The first thing I noticed approaching the town of Gingee was the odd hills— islands of bare rock studding the lush green paddies of rural Tamil Nadu. Proximity soon revealed their whimsical texture with weirdly-eroded granite boulders jumbling their summits and littering their slopes. Then, on the edge of town, I reached a curious triangulation of muscular hills—Krishnagiri, Rajgiri and Chandragiri—linked by the bristling fortifications and stern masonry walls of Gingee Fort. In Tamil Nadu, almost all roads lead to the medieval Cholas, the south’s greatest and most powerful dynasty. I’m here on the road not taken by many to explore the remains of that era—as satisfying a way as any to get under the skin of a state rich insights and culture. I’d left Chennai after a leisurely breakfast to reach Gingee by lunchtime; now it’s atmospheric hills and time-forgotten ruins ushered an afternoon’s exploring.
Spread over approximately eleven square kilometers, much of Gingee comprises a rugged hillside that is home to monkeys, mongooses, and parakeets. I set out up a long flight of steps weaving between boulders to the summit of Krishnagiri. I’m thrilled to have its clutch of part-ruined granaries, temples, and an audience hall almost to myself, with far-reaching views across the entire site. To the south lies Chandragiri, its sparse structures are given sparser access by the Forest Department.

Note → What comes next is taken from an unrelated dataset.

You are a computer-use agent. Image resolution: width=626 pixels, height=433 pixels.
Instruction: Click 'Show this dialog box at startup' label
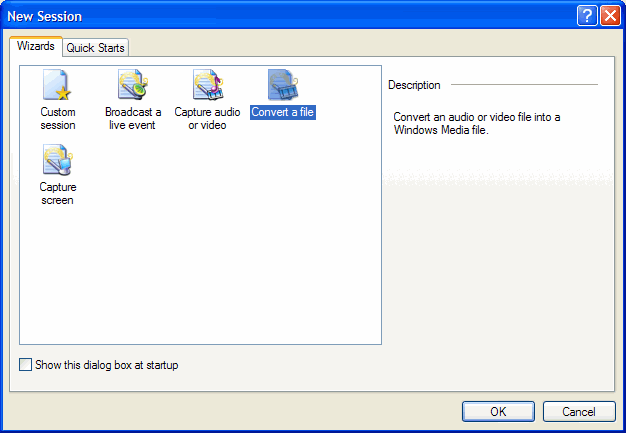106,366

Far more arresting is Rajgiri, its sloping shoulders crowned by a great hulk of smooth rock resembling a giant slightly worn molar. Seemingly inaccessible, it houses Gingee’s lofty citadel—if you only have the stamina for one summit, this should be it. Huddled beneath Rajgiri is the inner fort where I ambled among surviving barracks, stables, stepped tanks and mosques. This enclave’s real landmark is the Kalyana Mahal, a seven-story tower with a pagoda-style roof.
Fortified since around the 9th century, it was expanded under present-day Karnataka’s mighty Vijayanagar Empire that swooped into Gingee’s picturesque hills during the early 1600s. Perhaps the landscape’s striking resemblance to their homeland in Hampi was part of the allure. Subsequent improvements by the Nayaks were ravaged by a slew of invaders: the Marathas, the Mughals, the French and finally, the British. Abandoned, it succumbed to the elements.
The final push to the top, past self-absorbed couples and two rifle-toting guards, was across a narrow ramp over a chasm once secured by a drawbridge. A magazine, treasury, and audience hall survive. Apart from the quiet satisfaction of simply reaching here, I was moved by vast eyrie-like views across the plains. At the foot of Chandragiri, local lads splashed about a small lake. The guards reappeared, blowing whistles and hollering to shoo us out by four o’clock; reluctantly I returned.
A larger hill—both in size and spiritual charge—rears 40 kilometers to the west. At over 2,500ft, Arunachala, or Red Mount, looms theatrically over the town of Tiruvannamalai and its huge Arunachaleshvara Temple complex. It lends the area great sanctity—according to the Vedas, it was here on the ‘Hill of the Holy Beacon’ that Shiva finally settled the troublesome rivalry between Brahma and Vishnu by revealing himself as an infinite shaft of light.
The episode is commemorated with Karthika Deepam in the Tamil calendar month of karttikai, which usually falls around November and December. Tiruvannamalai has long celebrated it with particular verve. Various rituals culminate in the installation of a cauldron of ghee and camphor atop Arunachala. It burns for nearly a fortnight, its flames visible for miles, and is said to daily consume 600kg of ghee and 100 meters of cloth wick.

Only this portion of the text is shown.